ちょっぴりほろ苦く、けれどもかけがえのない家族の話が綴られていた。
森浩美さんの小説を読むのは、長編小説「夏を拾いに」に次いで2冊目。
「夏を拾いに」を読んだときは、情景が浮かんでくるような文章でとても心地よかった。そして自身の子ども時代のときは自分のことしかわからなかったけれど、おもえばいろいろな背景の子どもがいたはずだよなと思いながら読んだ。
今回は、家族の形はいろいろだなと思いながら読んだ。いかにもありそうで自然なのだけれども、自分と近くてでも自分と遠いみたいな多様性を描くのがすごい。
後味は悪くなかった。どの家族も絵にかいたようなしあわせな家族ではないかもしれないけれど、それでもしあわせなんだろうなとおもって、案外家族ってそんなものなんだろうなとおもえた。
他人の家族は、自分の家族ほどつぶさにみない。なんとなく表面的にみてこういう家族なんだなと判断する。けれども当たり前だけど、いろいろなドラマがそのなかにあるんだよね。
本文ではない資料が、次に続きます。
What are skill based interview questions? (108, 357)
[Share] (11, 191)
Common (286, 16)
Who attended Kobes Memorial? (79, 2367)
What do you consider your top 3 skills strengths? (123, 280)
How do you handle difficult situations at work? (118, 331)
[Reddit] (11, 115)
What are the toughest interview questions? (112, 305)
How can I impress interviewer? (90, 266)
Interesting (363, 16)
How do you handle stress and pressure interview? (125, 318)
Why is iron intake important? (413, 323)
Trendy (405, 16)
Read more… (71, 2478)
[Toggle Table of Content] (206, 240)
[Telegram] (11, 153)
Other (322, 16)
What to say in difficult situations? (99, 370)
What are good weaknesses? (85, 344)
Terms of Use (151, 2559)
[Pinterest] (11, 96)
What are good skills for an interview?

この記事を書くために少し調べて、森さんが作詞家であるということを初めて知った。タイトルを読んですぐにフレーズや歌詞が浮かんでくるという曲はないけれど、彼が手掛けている歌を歌っている歌手の多くを知っていた。
そう、彼。森さんは男性だということも初めて知った。「美」という漢字と、文章が繊細だからで、女性の方だと勝手に思い込んでいた。
なんというか人生を信じる力にあふれている小説な気がして、そこは作詞をされる方だからこその持ち味なのかもしれないとおもった(偉そうですいません)。
きらめきがそこかしこに凝縮されていて、そのまわりに柔らかな空気がまとわりついている感じ。
内容としては、すべてハッピーエンドというか後味がいい感じ。試験問題の課題文になったり、NHKの朗読でも使われたりしたというのも納得する。
だからお約束といえばお約束なわけで、あたしはそういう話に対してどちらかというと斜に構えてしまうところがあるんだけれど、この本については心地よく読めたな。
これぐらいの距離感で読ませてくれると、いろいろな人に優しくなれそうな気がする。どうもありがとうございます。
また森さんの本を読むとおもう。